[Exercise details]: Please write each entry out again exactly as shown.

[Records shown]:

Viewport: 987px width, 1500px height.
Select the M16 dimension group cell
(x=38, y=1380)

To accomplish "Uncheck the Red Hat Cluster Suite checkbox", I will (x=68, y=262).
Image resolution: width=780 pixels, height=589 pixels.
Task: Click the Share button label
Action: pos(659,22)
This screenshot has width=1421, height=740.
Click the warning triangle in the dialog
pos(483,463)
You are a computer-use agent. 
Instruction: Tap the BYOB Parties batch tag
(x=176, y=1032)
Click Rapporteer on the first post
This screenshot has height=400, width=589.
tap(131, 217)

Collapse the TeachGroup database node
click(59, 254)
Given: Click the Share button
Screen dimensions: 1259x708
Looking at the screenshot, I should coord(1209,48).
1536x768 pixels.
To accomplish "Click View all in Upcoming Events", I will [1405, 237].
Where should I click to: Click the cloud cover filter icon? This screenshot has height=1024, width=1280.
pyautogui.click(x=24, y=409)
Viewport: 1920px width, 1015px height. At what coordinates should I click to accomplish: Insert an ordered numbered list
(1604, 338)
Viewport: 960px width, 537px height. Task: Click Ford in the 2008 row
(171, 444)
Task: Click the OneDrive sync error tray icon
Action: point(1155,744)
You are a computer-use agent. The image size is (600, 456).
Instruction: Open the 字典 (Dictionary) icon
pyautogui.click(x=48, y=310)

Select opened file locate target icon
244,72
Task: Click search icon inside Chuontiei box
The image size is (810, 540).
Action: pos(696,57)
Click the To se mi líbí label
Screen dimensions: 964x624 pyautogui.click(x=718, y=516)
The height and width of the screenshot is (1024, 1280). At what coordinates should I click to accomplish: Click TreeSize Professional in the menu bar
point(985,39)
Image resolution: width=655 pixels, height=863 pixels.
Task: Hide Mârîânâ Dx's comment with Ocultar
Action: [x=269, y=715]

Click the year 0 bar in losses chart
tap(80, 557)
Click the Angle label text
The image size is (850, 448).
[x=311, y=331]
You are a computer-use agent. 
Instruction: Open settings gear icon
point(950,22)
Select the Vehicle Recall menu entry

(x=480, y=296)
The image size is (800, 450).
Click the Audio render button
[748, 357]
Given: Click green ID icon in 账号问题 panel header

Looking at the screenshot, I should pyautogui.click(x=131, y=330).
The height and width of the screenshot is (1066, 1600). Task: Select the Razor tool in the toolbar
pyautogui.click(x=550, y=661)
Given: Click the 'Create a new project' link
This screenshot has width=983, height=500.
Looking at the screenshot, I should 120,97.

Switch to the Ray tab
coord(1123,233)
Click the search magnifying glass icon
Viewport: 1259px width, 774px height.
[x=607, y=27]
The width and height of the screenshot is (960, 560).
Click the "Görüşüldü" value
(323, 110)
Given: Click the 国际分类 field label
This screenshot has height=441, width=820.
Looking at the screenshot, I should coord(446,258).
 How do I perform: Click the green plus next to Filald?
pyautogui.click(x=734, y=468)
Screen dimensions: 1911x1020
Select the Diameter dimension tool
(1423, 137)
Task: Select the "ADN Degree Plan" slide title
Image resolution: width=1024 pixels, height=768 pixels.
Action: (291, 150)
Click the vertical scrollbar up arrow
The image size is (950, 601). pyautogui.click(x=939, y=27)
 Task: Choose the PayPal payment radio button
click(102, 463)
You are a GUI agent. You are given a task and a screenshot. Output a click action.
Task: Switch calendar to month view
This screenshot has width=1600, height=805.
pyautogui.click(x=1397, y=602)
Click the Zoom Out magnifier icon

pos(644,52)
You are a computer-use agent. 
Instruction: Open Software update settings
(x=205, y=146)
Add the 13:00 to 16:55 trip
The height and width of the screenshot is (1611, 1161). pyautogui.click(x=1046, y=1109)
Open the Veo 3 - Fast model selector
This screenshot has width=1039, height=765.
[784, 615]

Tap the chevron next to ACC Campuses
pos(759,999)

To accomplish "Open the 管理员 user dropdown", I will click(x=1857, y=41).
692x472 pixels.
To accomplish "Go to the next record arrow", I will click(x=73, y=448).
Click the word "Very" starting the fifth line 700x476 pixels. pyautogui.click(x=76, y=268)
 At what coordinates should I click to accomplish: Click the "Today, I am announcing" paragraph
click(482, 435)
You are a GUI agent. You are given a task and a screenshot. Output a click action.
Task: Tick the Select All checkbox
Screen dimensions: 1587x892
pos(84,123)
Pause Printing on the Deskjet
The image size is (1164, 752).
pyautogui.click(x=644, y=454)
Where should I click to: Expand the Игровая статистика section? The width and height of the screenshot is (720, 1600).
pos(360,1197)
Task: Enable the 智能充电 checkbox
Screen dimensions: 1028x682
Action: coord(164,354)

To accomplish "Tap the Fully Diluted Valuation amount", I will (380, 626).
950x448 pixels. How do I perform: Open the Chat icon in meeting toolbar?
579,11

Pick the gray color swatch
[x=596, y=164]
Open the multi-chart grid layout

[Response to this task]:
Viewport: 987px width, 1500px height.
Select the M16 dimension group cell
(x=38, y=1380)

To accomplish "Uncheck the Red Hat Cluster Suite checkbox", I will (x=68, y=262).
Image resolution: width=780 pixels, height=589 pixels.
Task: Click the Share button label
Action: pos(659,22)
This screenshot has width=1421, height=740.
Click the warning triangle in the dialog
pos(483,463)
You are a computer-use agent. 
Instruction: Tap the BYOB Parties batch tag
(x=176, y=1032)
Click Rapporteer on the first post
This screenshot has height=400, width=589.
tap(131, 217)

Collapse the TeachGroup database node
click(59, 254)
Given: Click the Share button
Screen dimensions: 1259x708
Looking at the screenshot, I should coord(1209,48).
1536x768 pixels.
To accomplish "Click View all in Upcoming Events", I will [1405, 237].
Where should I click to: Click the cloud cover filter icon? This screenshot has height=1024, width=1280.
pyautogui.click(x=24, y=409)
Viewport: 1920px width, 1015px height. At what coordinates should I click to accomplish: Insert an ordered numbered list
(1604, 338)
Viewport: 960px width, 537px height. Task: Click Ford in the 2008 row
(171, 444)
Task: Click the OneDrive sync error tray icon
Action: point(1155,744)
You are a computer-use agent. The image size is (600, 456).
Instruction: Open the 字典 (Dictionary) icon
pyautogui.click(x=48, y=310)

Select opened file locate target icon
244,72
Task: Click search icon inside Chuontiei box
The image size is (810, 540).
Action: pos(696,57)
Click the To se mi líbí label
Screen dimensions: 964x624 pyautogui.click(x=718, y=516)
The height and width of the screenshot is (1024, 1280). At what coordinates should I click to accomplish: Click TreeSize Professional in the menu bar
point(985,39)
Image resolution: width=655 pixels, height=863 pixels.
Task: Hide Mârîânâ Dx's comment with Ocultar
Action: [x=269, y=715]

Click the year 0 bar in losses chart
tap(80, 557)
Click the Angle label text
The image size is (850, 448).
[x=311, y=331]
You are a computer-use agent. 
Instruction: Open settings gear icon
point(950,22)
Select the Vehicle Recall menu entry

(x=480, y=296)
The image size is (800, 450).
Click the Audio render button
[748, 357]
Given: Click green ID icon in 账号问题 panel header

Looking at the screenshot, I should pyautogui.click(x=131, y=330).
The height and width of the screenshot is (1066, 1600). Task: Select the Razor tool in the toolbar
pyautogui.click(x=550, y=661)
Given: Click the 'Create a new project' link
This screenshot has width=983, height=500.
Looking at the screenshot, I should 120,97.

Switch to the Ray tab
coord(1123,233)
Click the search magnifying glass icon
Viewport: 1259px width, 774px height.
[x=607, y=27]
The width and height of the screenshot is (960, 560).
Click the "Görüşüldü" value
(323, 110)
Given: Click the 国际分类 field label
This screenshot has height=441, width=820.
Looking at the screenshot, I should coord(446,258).
 How do I perform: Click the green plus next to Filald?
pyautogui.click(x=734, y=468)
Screen dimensions: 1911x1020
Select the Diameter dimension tool
(1423, 137)
Task: Select the "ADN Degree Plan" slide title
Image resolution: width=1024 pixels, height=768 pixels.
Action: (291, 150)
Click the vertical scrollbar up arrow
The image size is (950, 601). pyautogui.click(x=939, y=27)
 Task: Choose the PayPal payment radio button
click(102, 463)
You are a GUI agent. You are given a task and a screenshot. Output a click action.
Task: Switch calendar to month view
This screenshot has width=1600, height=805.
pyautogui.click(x=1397, y=602)
Click the Zoom Out magnifier icon

pos(644,52)
You are a computer-use agent. 
Instruction: Open Software update settings
(x=205, y=146)
Add the 13:00 to 16:55 trip
The height and width of the screenshot is (1611, 1161). pyautogui.click(x=1046, y=1109)
Open the Veo 3 - Fast model selector
This screenshot has width=1039, height=765.
[784, 615]

Tap the chevron next to ACC Campuses
pos(759,999)

To accomplish "Open the 管理员 user dropdown", I will click(x=1857, y=41).
692x472 pixels.
To accomplish "Go to the next record arrow", I will click(x=73, y=448).
Click the word "Very" starting the fifth line 700x476 pixels. pyautogui.click(x=76, y=268)
 At what coordinates should I click to accomplish: Click the "Today, I am announcing" paragraph
click(482, 435)
You are a GUI agent. You are given a task and a screenshot. Output a click action.
Task: Tick the Select All checkbox
Screen dimensions: 1587x892
pos(84,123)
Pause Printing on the Deskjet
The image size is (1164, 752).
pyautogui.click(x=644, y=454)
Where should I click to: Expand the Игровая статистика section? The width and height of the screenshot is (720, 1600).
pos(360,1197)
Task: Enable the 智能充电 checkbox
Screen dimensions: 1028x682
Action: coord(164,354)

To accomplish "Tap the Fully Diluted Valuation amount", I will (380, 626).
950x448 pixels. How do I perform: Open the Chat icon in meeting toolbar?
579,11

Pick the gray color swatch
[x=596, y=164]
Open the multi-chart grid layout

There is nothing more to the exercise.